*Given problem*. Condense the paragraph of the binocular forum post that begins "When I look to the edge of the field of view" into a short bulleted list that keeps its main facts.

*Selected extract*.
Elliptical sharpness area of wide-angle binoculars (1 Viewer)


Crosspost by Cloudy Nights forum without satisfactory result - but interesting tests and theories:

Hello friends,

I currently own 2 wide angle binoculars with apparent field of view (AFoV) of about 60 degrees (according to ISO 14132-1:2002) or about 66 degrees using the simple formula (TFoV x magnification).

When I look to the edge of the field of view, the sharp area is elliptical (lying ellipse). I see the elliptical sharpness with normal alignment of binoculars - like every person hand holds binoculars. If I turn the binoculars by 90 degrees and look through 1 tube with one eye, I see the sharp area of the field of view circular. This effect occurs with both binoculars, both tubes and both eyes. I therefore exclude eye problems and errors of the binoculars and assume that this is due to the imperfect alignment of the binoculars with eye at a pupil position that deviates more from the optical axis (view to the edge with wide angle binoculars). When looking into binoculars rotated by 90 degrees, you unconsciously align optical axis from the used tube probably better to the pupil with view to the edge - at least differently to normal viewing with 2 tubes to edges/rim. Sorry, english language isn't my native language.

Does this effect also occur with you? Which AFoV has binoculars? Is there a better explanation than I suspect? Is there a technical term for "lying ellipse sharpness area"?

Best regards


based on your tip, I experimented:
Normally I adjust the distance between the tubes (IPD) so that I do not see any shadows (kidney beans), optimization also to the effect that a slight offset of the binoculars to my eyes is possible without shadows.

*Records*.
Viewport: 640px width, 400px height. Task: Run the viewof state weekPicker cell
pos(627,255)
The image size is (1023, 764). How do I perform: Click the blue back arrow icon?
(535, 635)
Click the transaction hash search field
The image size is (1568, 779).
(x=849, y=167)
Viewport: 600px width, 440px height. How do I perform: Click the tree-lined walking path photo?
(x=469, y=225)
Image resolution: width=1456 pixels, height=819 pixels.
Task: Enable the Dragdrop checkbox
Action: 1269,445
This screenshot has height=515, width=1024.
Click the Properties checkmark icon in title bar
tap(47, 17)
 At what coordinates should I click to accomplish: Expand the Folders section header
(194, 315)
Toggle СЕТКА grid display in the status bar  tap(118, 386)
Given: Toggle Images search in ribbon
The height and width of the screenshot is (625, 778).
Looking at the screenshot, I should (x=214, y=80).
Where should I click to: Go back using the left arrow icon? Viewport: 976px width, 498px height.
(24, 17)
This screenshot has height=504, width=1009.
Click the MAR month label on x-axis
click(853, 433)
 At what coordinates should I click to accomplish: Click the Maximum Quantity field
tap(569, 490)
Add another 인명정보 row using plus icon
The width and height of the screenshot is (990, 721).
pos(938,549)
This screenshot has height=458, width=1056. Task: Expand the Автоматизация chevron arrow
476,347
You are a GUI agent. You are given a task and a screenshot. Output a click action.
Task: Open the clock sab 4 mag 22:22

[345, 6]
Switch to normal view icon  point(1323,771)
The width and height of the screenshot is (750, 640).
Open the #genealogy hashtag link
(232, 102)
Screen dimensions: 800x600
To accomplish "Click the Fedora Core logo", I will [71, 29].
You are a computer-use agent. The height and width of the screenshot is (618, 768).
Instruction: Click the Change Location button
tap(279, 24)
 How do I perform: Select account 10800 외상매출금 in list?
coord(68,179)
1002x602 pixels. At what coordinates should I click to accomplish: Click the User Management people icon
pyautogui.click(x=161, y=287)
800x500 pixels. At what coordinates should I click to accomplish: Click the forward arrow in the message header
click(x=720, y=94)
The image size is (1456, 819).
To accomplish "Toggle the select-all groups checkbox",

*Exercise output*.
- Held normally, the binoculars show an elliptical sharp area (a lying ellipse) when the writer looks toward the edge of the field of view.
- Rotated 90 degrees and viewed through one tube with one eye, the sharp area appears circular.
- The effect occurs with both binoculars, both tubes and both eyes, so the writer rules out eye problems and faults in the binoculars.
- The writer suspects imperfect alignment between the binoculars and the eye when the pupil sits farther from the optical axis, as happens when looking at the edge with wide-angle binoculars.
- When the binoculars are rotated 90 degrees, the viewer probably aligns the used tube's optical axis with the pupil better, or at least differently than in normal two-tube viewing.